In my experience the Brisbane drop-centres were fitted with a large brass
gooseneck handbrake and not a spoked wheel.  They were quite unlike the W2s
in that they were a two motor tram using a maximum traction bogies with the
unusual arrangement of the pilot wheels leading.

I frequently drove Brisbane drop-centre No. 295, built in 1935, during my
driver training period at STM. 295 had recently been refurbished and was
always available for traffic.  It is a very easy tram to drive with a
responsive air brake. Due to the fact that the hand brake had been designed
as the primary braking system it was easier to use than the hand brake on
other trams were it was intended only as an emergency or parking brake.

> Air brakes were fitted to all later trams and retrofitting of air brakes
> took place slowly with the drop-centres.
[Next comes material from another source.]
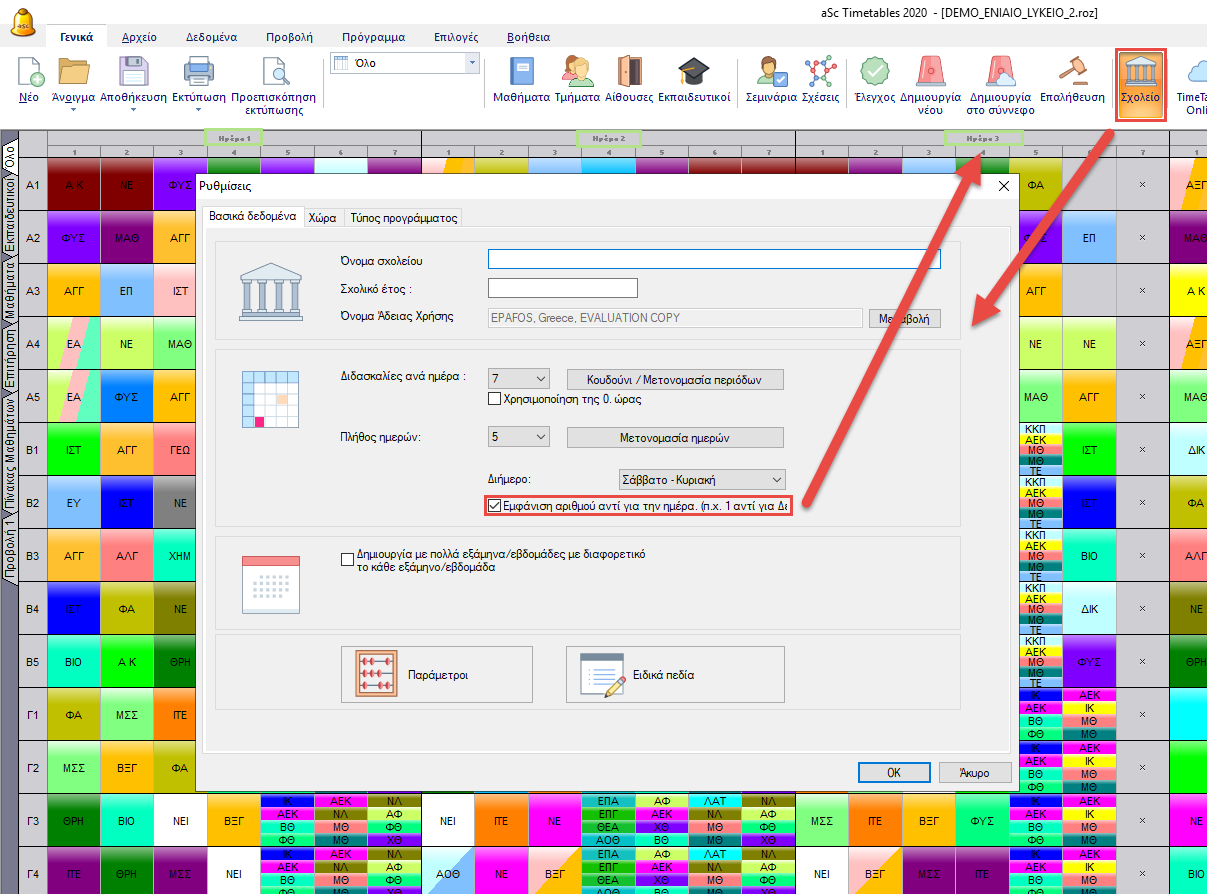The image size is (1207, 894).
Task: Open the Τμήματα classes icon
Action: [x=577, y=73]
This retrofitting still wasn't
> finished in the 1960s when the programme was abandoned, though by then
> the hand-brake cars were only used in peak hours.
>
> The last drop-centres ran in service in December 1968 and all Brisbane
> trams were scrapped on April 13 1969 in, as I have said vbefore, the
> biggest act of civic vandalism in Australia's history as this was mostly
> a fine, modern efficient system where the newest trams were only five
> years old at the closure, newer even now than any of the Melbourne W
> classes.
>
> David McLoughlin
> Auckland New Zealand

295 had been trucked to Sydney in October 68 and was running at the old STM
site before all its sisters had been withdrawn from service in Brisbane.
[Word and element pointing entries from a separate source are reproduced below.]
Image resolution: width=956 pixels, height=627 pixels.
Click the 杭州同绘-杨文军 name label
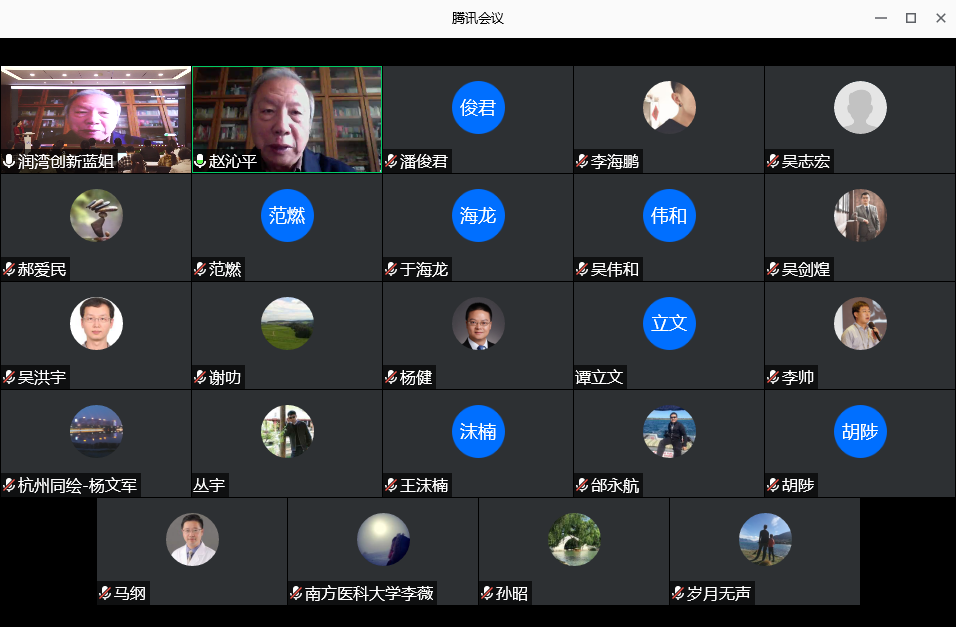coord(78,485)
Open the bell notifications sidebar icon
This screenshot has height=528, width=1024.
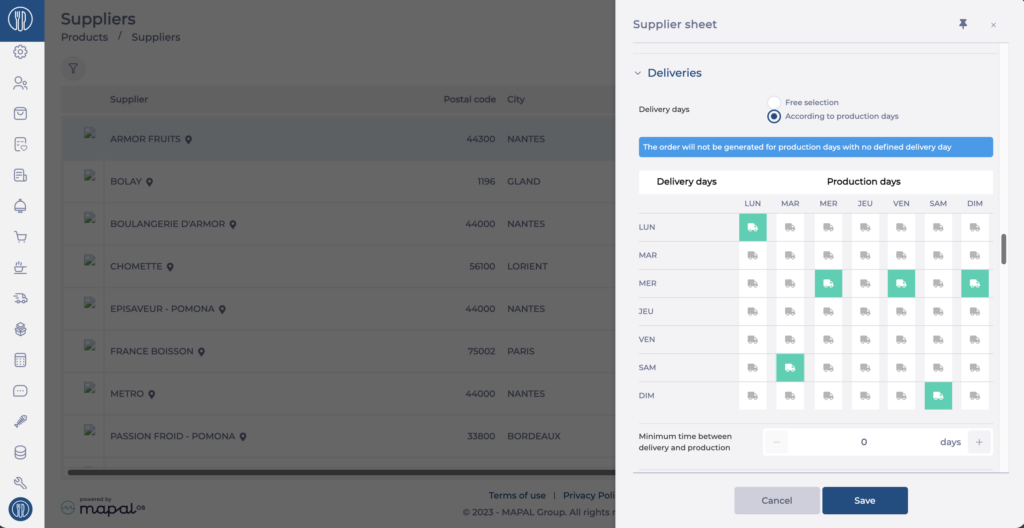point(20,206)

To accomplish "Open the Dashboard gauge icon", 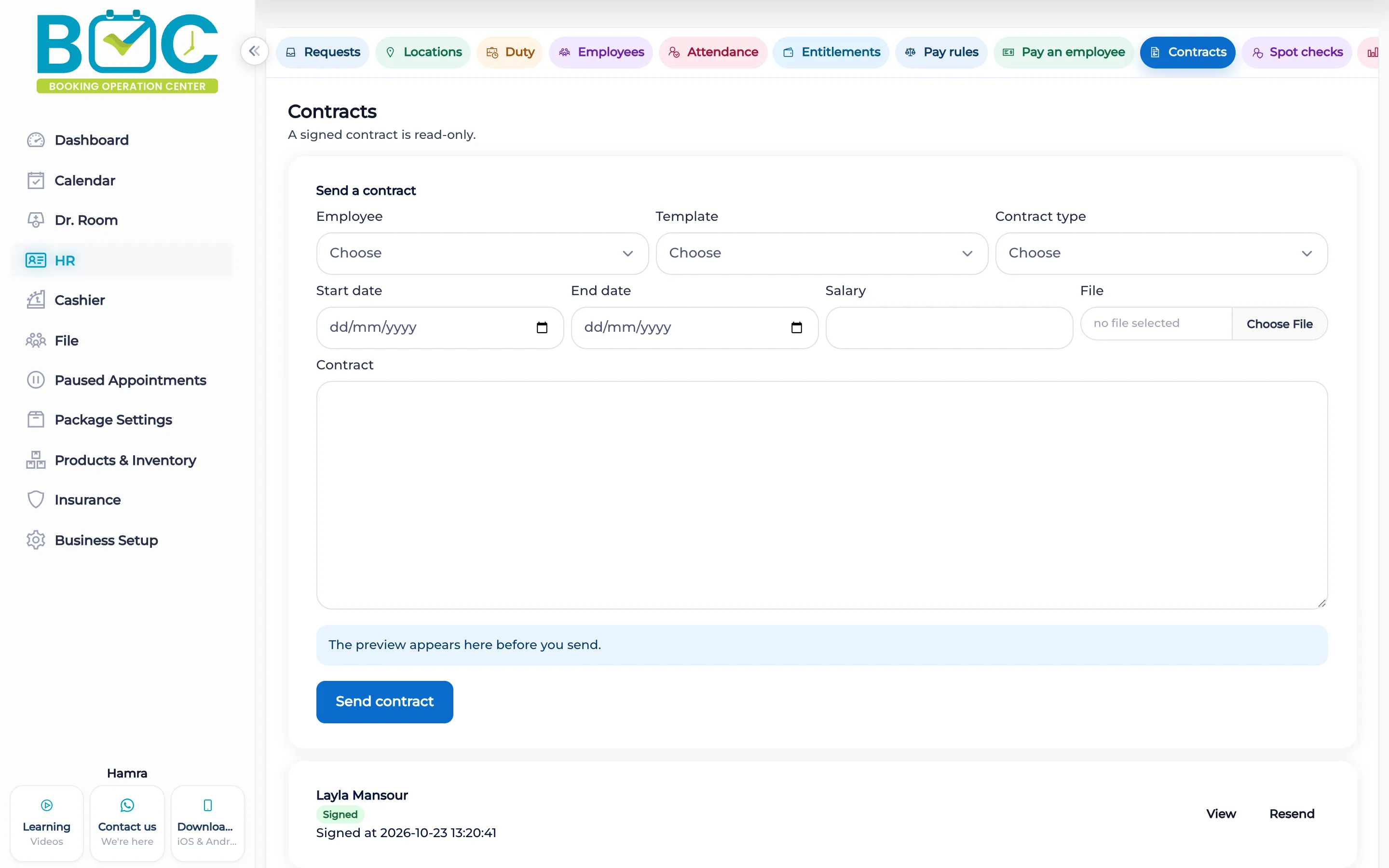I will coord(36,140).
In the book "The Wheels They Spoke To Us",  the oral history of Stan Collins
a London tram driver for thirty years tells of a braking incident. The tram
Stan was driving was fitted with electric braking and a hand brake to bring
the tram to a stop. On one occasion the chain linkage to the hand brake
developed a kink. He couldn't get the brake fully on and nudged the back of
a car creasing the body work. "I was down off the platform quick smart and
told the motorist that if he didn't keep his foot on the brake he would
always be rolling back. You had to do things like that to cover yourself".